• Text for analysis
-- Opening Marker --
Musical alternative to the morning’s radio news

Handel: | “As steals the morn” | Amanda Forsythe and Thomas Cooley | Voices of Music

Link

I love Handel, but didn’t know this aria.

Voices of Music is a non-profit artists and teachers dedicated to: performing and recording music composed before the year 1800; affordable educational programs for children and adults; advanced training for young professionals; and community outreach. There’s a donation link which I recommend.


Long Read of the Day

A virtuous cycle of worker power and technology?

What if higher wages drive faster productivity growth?

Recently, pondering the mystery of why the pandemic doesn’t seem to have been as economically devastating as we expected, I chanced on this essay by Noah Smith.

The other day I ordered at a restaurant on my smartphone. No waiter came by to ask me if I was ready to order. I scanned a QR code on a piece of paper taped to a wooden post; this brought up the menu on my phone, and I simply indicated what I wanted. As if by magic, a server appeared a few minutes later with the food. During my meal, no one wandered by to ask me if I “was still working on that”; when I wanted more food, I just used my phone again. I’m sure I’m one of many millions of Americans who’s learning to order food this way, as a result of the understaffing and social distancing rules imposed by the Covid pandemic.

While I was ordering this way, I kept thinking over and over that this shift is a real game-changer in terms of productivity. Let people order food on their phones, and the number of wait staff you need to deliver the same service goes way down. It’s barely more onerous for the customer if at all, and it eliminates the need to have human beings constantly sashaying around the establishment, eyeing how much diners have eaten.

Which is why he wasn’t too surprised when he saw this chart of how productivity appears to be rising sharply…

So then he starts to reflect, in his characteristically thoughtful way, on the possible reasons for this.

Read on to follow his reasoning. It’s worth the journey.


Edward de Bono RIP

I could never decide whether he was a genius or a charlatan. I enjoyed some of his books in the way I enjoyed the books of Roald Dahl. Some of his former colleagues in the Cambridge Medical School, however, seemed to be in little doubt about the question (which might have been influenced by the fact that his earnings were hundreds of times theirs!).

This Guardian obit by Stuart Jeffries is nicely balanced, as obituaries should be.

He was rarely burdened with humility, informing the world that his childhood nickname was “Genius”. By contrast, he did not suffer detractors gladly. Years after a stinking review of Six Thinking Hats appeared in the Independent, written by Adam Mars-Jones, De Bono told the Guardian: “That book, we know, has saved $40m dollars and tens of thousands of man-hours. Now, some silly little idiot, trying to be clever, compared to the actual results, that just makes him look like a fool.”
-- Closing Marker --
• What you will do
a – Answer these questions about the blog excerpt, one per line:
(i) Which two singers perform the Handel aria?
(ii) In the restaurant essay, how did the writer bring up the menu on the phone?
(iii) Who wrote the Guardian obituary of Edward de Bono?
b – Please reproduce the blog excerpt word for word, starting at "Long Read of" and ending at "by Noah Smith.".

• Information supplied
-- Opening Marker --
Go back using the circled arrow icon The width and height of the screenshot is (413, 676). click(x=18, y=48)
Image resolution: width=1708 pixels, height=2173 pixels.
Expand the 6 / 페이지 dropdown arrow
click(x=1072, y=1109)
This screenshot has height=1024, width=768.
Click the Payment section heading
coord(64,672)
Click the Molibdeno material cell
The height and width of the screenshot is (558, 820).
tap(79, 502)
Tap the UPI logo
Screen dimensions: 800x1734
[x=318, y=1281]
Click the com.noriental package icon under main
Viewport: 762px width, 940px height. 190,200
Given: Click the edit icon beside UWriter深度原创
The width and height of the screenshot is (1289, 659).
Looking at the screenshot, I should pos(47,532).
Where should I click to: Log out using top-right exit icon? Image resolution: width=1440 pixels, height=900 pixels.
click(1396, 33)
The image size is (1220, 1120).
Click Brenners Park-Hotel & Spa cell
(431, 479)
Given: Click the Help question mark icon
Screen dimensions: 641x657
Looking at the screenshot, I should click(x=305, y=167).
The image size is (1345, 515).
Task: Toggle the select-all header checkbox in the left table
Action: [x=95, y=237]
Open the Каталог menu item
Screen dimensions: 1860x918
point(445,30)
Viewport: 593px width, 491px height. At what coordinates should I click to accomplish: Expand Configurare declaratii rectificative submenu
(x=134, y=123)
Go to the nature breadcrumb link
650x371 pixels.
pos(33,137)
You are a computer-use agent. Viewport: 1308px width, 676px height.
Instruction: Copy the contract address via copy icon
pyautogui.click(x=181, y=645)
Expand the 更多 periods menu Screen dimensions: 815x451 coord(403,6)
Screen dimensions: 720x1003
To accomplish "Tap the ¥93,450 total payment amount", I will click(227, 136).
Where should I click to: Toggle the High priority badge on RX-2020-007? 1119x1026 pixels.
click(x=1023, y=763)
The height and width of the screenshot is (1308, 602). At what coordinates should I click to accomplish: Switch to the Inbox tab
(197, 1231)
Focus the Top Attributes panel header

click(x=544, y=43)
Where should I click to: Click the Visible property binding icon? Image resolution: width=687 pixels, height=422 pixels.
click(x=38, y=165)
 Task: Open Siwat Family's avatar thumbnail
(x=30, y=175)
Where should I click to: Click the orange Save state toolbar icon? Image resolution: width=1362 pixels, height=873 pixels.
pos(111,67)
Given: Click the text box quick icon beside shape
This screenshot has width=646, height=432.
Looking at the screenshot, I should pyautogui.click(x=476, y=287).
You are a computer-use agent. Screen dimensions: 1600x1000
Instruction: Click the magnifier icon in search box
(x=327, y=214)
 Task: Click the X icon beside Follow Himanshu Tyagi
-- Closing Marker --
• Solution set
a –
(i) Amanda Forsythe and Thomas Cooley
(ii) By scanning a QR code on a piece of paper taped to a wooden post
(iii) Stuart Jeffries

b –
Long Read of the Day

A virtuous cycle of worker power and technology?

What if higher wages drive faster productivity growth?

Recently, pondering the mystery of why the pandemic doesn’t seem to have been as economically devastating as we expected, I chanced on this essay by Noah Smith.